He led in 1984 a mass rally in protest at Versailles which gathered conservatives opposed to the Savary Law, which organized a reduction in state aid to private (and mostly Catholic) education, thus taking by speed his comrades Jean Vilnet, Paul Guiberteau and Jean Honoré, who were in charge of the issue [8]. Shortly afterwards Alain Savary had to resign. This opposition cemented Lustiger's relations with the social groups supportive of private education from whose midst he was to draw most of his candidates for the priesthood. He nevertheless supported the 1905 Law on the Separation of Church and State, although, when auditioned by the Commission Stasi on secularism, he opposed the 2004 law on secularity and conspicuous religious symbols in schools [9].

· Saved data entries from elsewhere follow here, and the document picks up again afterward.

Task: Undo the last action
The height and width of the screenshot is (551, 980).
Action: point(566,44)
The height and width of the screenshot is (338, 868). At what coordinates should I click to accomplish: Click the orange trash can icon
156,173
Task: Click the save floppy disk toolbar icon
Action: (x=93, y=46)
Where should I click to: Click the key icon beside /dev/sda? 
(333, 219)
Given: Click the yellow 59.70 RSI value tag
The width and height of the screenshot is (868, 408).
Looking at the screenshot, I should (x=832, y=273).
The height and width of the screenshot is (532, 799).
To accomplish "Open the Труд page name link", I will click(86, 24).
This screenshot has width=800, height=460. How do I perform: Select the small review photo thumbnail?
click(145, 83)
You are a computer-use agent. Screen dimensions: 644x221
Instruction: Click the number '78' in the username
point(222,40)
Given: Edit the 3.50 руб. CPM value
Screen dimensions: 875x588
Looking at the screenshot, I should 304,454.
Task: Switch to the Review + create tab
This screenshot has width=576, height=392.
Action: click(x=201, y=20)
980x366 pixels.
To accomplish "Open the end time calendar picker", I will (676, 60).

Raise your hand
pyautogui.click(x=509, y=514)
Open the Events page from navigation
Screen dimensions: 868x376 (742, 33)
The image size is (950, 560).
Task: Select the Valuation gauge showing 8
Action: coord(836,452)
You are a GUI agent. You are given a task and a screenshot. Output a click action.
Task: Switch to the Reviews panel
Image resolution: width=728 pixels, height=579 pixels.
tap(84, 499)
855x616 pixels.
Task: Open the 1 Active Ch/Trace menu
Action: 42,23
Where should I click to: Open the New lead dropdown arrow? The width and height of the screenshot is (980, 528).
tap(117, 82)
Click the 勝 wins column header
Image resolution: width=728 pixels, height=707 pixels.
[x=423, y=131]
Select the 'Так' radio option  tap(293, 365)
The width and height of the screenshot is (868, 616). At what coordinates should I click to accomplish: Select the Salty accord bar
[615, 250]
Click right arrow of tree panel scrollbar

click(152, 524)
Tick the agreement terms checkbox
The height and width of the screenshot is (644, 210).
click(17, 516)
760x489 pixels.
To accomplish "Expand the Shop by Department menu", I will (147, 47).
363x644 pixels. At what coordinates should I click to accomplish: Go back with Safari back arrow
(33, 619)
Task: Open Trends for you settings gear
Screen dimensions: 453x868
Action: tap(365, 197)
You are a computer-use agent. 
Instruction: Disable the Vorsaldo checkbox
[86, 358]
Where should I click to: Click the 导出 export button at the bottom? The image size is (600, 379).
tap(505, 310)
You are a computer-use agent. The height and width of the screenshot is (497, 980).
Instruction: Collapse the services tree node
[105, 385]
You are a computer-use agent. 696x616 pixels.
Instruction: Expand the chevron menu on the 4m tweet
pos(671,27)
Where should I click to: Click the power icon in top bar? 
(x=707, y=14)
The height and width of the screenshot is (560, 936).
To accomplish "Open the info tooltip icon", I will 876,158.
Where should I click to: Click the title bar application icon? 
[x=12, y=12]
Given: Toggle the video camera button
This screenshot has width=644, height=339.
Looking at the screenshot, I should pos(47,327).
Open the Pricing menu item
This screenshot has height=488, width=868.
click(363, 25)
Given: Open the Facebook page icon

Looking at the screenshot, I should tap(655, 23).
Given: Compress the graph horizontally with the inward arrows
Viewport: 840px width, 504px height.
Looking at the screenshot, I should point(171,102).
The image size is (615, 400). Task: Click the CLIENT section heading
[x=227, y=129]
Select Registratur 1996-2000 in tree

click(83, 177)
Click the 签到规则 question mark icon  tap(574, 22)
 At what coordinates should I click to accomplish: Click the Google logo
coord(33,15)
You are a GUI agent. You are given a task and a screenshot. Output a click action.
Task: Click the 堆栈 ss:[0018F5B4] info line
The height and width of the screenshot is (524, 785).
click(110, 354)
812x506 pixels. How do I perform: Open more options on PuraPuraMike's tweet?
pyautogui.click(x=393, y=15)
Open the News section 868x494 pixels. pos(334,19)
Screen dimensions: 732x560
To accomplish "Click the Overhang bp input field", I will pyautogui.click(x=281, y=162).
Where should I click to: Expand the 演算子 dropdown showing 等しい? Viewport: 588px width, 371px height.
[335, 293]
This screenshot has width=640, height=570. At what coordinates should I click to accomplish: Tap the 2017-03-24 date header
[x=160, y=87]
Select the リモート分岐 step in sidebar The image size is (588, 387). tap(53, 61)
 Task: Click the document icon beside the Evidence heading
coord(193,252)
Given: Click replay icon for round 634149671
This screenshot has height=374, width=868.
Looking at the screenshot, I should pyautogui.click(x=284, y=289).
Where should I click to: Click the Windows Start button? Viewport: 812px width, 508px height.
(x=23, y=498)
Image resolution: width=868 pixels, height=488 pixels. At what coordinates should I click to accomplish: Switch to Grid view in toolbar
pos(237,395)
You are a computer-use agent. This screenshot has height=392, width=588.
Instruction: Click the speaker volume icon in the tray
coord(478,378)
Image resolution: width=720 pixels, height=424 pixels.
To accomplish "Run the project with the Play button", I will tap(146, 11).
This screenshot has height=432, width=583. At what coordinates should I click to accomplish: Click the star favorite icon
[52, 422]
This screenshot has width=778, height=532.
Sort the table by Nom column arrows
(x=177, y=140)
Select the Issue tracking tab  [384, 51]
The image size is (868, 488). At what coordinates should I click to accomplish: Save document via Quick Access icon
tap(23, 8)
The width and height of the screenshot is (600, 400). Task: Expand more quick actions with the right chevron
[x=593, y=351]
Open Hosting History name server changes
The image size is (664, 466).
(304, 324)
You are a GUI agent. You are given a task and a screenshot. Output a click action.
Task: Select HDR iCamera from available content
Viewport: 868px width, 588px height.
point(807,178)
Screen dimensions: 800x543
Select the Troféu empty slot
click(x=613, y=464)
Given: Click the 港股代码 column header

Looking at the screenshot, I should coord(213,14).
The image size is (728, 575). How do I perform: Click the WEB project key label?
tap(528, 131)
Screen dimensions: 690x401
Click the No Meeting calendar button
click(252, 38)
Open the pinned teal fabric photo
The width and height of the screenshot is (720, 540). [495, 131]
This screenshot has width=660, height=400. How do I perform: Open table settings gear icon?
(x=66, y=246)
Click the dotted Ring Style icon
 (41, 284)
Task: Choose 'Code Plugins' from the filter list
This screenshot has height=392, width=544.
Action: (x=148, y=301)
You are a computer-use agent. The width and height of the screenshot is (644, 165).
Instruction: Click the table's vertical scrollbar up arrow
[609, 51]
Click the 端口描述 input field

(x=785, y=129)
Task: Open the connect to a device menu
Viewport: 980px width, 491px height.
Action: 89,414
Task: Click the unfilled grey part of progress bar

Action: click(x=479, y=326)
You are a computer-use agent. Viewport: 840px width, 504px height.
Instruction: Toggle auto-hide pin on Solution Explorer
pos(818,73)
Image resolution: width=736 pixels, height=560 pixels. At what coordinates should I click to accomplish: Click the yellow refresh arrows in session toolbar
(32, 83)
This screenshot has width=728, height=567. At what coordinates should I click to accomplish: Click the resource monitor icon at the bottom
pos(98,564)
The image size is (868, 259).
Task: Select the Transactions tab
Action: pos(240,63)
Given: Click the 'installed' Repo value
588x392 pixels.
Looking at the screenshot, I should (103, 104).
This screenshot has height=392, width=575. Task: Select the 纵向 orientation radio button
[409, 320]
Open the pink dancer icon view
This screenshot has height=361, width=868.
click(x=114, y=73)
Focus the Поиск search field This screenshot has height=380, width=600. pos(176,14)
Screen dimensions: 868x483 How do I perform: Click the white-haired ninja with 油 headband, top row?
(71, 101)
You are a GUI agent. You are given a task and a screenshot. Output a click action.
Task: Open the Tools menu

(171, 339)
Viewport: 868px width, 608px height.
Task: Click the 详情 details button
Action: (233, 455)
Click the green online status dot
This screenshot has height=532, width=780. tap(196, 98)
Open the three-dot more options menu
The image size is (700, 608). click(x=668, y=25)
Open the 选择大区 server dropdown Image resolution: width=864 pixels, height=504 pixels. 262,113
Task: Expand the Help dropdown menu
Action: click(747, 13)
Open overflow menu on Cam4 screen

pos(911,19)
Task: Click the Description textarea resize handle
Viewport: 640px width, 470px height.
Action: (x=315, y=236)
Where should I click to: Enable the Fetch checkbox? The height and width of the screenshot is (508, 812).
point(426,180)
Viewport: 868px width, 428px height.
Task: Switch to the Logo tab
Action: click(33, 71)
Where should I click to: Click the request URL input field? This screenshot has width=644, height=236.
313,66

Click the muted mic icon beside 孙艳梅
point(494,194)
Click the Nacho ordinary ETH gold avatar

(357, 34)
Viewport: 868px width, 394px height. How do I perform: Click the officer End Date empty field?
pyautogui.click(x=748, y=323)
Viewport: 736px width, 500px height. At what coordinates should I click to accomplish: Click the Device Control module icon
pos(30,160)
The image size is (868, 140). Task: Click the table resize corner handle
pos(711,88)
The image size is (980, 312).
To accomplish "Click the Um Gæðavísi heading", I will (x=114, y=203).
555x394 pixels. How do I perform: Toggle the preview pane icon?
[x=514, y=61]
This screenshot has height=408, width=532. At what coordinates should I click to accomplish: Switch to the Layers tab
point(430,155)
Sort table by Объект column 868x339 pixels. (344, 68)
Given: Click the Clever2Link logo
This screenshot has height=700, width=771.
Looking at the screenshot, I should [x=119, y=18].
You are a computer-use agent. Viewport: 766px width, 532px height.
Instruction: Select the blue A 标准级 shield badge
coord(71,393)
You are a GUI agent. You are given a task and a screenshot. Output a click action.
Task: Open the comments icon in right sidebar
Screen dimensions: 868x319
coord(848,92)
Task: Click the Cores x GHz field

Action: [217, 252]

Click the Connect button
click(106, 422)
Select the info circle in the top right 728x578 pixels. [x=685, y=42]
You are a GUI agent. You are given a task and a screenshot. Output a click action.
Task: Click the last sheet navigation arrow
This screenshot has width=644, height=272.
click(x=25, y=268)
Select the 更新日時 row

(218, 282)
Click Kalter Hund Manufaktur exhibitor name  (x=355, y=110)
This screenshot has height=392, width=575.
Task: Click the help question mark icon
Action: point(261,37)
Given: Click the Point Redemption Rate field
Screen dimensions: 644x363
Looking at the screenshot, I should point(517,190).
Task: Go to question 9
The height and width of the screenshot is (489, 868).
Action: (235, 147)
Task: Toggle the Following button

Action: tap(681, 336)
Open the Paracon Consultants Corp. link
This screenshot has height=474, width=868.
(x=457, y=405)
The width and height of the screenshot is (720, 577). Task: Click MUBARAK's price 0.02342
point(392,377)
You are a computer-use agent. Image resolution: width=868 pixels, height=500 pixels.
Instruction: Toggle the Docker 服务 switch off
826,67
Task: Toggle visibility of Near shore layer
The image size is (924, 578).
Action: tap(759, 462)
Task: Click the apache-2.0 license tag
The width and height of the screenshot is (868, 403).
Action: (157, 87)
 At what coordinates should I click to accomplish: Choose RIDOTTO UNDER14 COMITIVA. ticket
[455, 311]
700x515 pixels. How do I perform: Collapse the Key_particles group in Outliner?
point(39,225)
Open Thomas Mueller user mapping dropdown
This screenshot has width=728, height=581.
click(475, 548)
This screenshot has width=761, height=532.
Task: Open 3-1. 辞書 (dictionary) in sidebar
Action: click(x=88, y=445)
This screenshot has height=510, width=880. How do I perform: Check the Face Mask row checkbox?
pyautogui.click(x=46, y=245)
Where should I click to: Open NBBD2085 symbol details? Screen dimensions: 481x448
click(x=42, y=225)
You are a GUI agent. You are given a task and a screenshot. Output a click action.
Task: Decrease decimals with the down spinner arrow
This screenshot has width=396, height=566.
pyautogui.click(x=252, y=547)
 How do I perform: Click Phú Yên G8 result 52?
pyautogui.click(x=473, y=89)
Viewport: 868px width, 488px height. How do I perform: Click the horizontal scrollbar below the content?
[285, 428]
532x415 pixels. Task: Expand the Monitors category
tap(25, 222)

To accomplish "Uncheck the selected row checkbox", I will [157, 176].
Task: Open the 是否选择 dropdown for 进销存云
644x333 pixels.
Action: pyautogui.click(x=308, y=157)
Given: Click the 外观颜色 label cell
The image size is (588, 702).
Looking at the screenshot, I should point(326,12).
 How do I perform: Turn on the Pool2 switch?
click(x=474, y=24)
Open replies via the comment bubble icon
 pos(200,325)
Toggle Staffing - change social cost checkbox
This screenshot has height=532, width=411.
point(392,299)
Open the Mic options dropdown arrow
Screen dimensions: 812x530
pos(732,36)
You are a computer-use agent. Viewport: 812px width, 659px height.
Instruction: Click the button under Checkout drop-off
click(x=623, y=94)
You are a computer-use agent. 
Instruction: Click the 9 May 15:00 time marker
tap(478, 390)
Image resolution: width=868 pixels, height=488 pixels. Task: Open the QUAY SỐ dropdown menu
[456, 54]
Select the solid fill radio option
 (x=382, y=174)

The Cardinal nominated his right-hand man, André Vingt-Trois, bishop in 1988. Following Marcel Lefebvre's schism in June 1988, Lustiger tried to attenuate tensions with the Traditional Catholics, celebrating a Tridentine Mass. [8]. He sent the reactionary priest Patrick Le Gal as his emissary to Lefebvre [8]. Along with the Cardinal Decourtray, he strongly criticized Martin Scorsese's The Last Temptation of Christ in 1988, clashing with the liberal bishop Jacques Gaillot [8].

Beside clerical contacts, Archbishop of Paris also maintained contacts with the political world, which he often opposed, although he maintained rather good working relations with François Mitterrand's Socialist government, despite their political rift [8]. Thus, during the celebrations of the 200 years anniversary of the French Revolution in 1989, he opposed the Minister of Culture Jack Lang concerning the Pantheonization of the Abbé Grégoire, one of the first priest to take oath on the Civil Constitution of the Clergy. For this, he was criticized by the liberal Catholic review Golias [10]. He then deposed the priest Alain Maillard de La Morandais from his diplomatic functions towards the political sphere, as he considered him to be too pro-Balladur during the 1995 presidential campaign [3]. Despite his opposition to Mitterrand's various governments, as archbishop of Paris he presided over the latter's funeral following his death.

Although the Cardinal was never elected as head of the Conférence des évêques de France (French Episcopal Conference) by his peers, with whom he was not popular, Lustiger succeeded in being elected a member of the Académie Française in 1995, succeeding Albert Cardinal Decourtray and bypassing Paul Poupard [8]. Two years later, he organized a World Youth Day in Paris, attended by more than a million people [6].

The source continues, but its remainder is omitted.